Не успевает Элиот раскрыть рта, как мужчина тушит самокрутку о близлежащее надгробие, и удушливое марево овевает всё вокруг. Брюнет закашливается. Уже оба глаза истекают солью.
Иноземец скрывается до того, как Элиот откашливается. Когда дыхание приходит в норму, за поворотом хрустит снег. Из-за разрушенной каменной стены выезжает белоснежная «Макада» — фургон, выпущенный ещё до раскола Российской Империи.
Лайн передёргивает плечами, вспоминая прошедший разговор, и смотрит на стоящее рядом надгробие. Фонарь над захоронением гаснет. На могильной плите, среди инея и истлевшего пепла, чернеет гравировка: «Аверс Реверсон // 3.22.890 — 12.31.917».
Из фургона выбирается длинноногая брюнетка — сестра-близняшка Элиота, Анастази. Не в пример брату она ухожена. На первый взгляд даже кажется, что, кроме фамилии, их ничто не объединяет.

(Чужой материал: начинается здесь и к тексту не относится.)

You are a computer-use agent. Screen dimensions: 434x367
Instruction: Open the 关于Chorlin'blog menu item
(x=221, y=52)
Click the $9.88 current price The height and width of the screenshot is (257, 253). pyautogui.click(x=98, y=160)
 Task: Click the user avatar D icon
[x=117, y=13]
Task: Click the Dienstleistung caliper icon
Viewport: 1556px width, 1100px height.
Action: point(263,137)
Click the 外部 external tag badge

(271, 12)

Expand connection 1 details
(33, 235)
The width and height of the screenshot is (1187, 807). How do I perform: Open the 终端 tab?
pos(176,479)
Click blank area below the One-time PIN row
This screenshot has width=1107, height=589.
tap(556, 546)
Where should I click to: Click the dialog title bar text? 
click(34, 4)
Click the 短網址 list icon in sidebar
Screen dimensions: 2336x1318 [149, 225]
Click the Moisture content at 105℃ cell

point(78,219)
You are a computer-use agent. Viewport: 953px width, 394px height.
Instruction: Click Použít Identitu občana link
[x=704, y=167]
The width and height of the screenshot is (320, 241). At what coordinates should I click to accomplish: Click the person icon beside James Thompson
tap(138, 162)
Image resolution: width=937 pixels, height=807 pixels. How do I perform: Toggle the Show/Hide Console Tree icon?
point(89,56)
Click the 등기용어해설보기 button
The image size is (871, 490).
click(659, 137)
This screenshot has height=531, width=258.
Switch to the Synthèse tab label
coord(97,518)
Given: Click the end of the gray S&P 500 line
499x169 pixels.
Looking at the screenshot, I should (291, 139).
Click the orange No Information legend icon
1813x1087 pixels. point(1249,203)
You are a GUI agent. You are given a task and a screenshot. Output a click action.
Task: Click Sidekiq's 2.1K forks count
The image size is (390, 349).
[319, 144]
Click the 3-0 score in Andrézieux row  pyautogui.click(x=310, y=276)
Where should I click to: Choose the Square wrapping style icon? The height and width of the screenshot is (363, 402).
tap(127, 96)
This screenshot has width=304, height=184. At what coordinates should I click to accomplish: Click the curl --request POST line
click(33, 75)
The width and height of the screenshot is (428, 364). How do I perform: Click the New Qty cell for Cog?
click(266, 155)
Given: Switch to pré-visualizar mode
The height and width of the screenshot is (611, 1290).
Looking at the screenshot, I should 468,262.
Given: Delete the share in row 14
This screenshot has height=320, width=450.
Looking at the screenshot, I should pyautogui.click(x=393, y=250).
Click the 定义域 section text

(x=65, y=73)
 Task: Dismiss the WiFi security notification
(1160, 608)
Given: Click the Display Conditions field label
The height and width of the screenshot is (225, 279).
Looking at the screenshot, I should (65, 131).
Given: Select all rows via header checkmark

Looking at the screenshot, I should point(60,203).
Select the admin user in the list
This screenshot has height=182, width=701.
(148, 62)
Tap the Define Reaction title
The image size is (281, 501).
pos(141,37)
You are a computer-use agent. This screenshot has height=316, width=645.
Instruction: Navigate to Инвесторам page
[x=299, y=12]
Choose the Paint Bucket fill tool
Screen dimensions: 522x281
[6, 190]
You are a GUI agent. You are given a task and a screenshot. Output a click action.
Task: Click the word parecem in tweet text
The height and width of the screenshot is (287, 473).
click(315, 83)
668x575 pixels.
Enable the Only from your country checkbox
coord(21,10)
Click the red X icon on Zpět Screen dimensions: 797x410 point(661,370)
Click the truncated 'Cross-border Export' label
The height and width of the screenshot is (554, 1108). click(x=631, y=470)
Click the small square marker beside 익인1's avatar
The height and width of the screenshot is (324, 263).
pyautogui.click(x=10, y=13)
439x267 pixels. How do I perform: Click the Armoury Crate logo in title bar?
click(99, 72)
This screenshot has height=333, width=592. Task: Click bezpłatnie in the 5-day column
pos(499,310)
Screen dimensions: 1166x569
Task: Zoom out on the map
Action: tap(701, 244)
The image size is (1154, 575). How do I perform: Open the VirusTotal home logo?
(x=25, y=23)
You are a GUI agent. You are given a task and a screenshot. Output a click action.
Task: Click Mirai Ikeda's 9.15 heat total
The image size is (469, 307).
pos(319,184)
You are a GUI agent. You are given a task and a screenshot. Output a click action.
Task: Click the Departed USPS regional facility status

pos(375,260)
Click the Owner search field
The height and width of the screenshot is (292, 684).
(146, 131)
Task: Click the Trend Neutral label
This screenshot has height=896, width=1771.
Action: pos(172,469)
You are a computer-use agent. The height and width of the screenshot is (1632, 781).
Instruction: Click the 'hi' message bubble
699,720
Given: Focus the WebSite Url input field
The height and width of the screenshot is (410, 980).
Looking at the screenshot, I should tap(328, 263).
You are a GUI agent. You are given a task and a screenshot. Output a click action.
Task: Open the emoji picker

Однако, если присмотреться, становится очевидным не только физиогномическое сходство, но и метки некрочтения, прихотью дефекта облюбовавшие ладони близнецов — по одной на каждого. Если у парня пороком отмечена правая рука, то у девушки, зеркально, левая.
— Ну и где твой приставала? — с усмешкой интересуется сестра, демонстративно озираясь. Элиот, хватаясь за одну из боковых ручек на ходулях, закатывает глаза. — Ой, да перестань. Чем ты опять недоволен?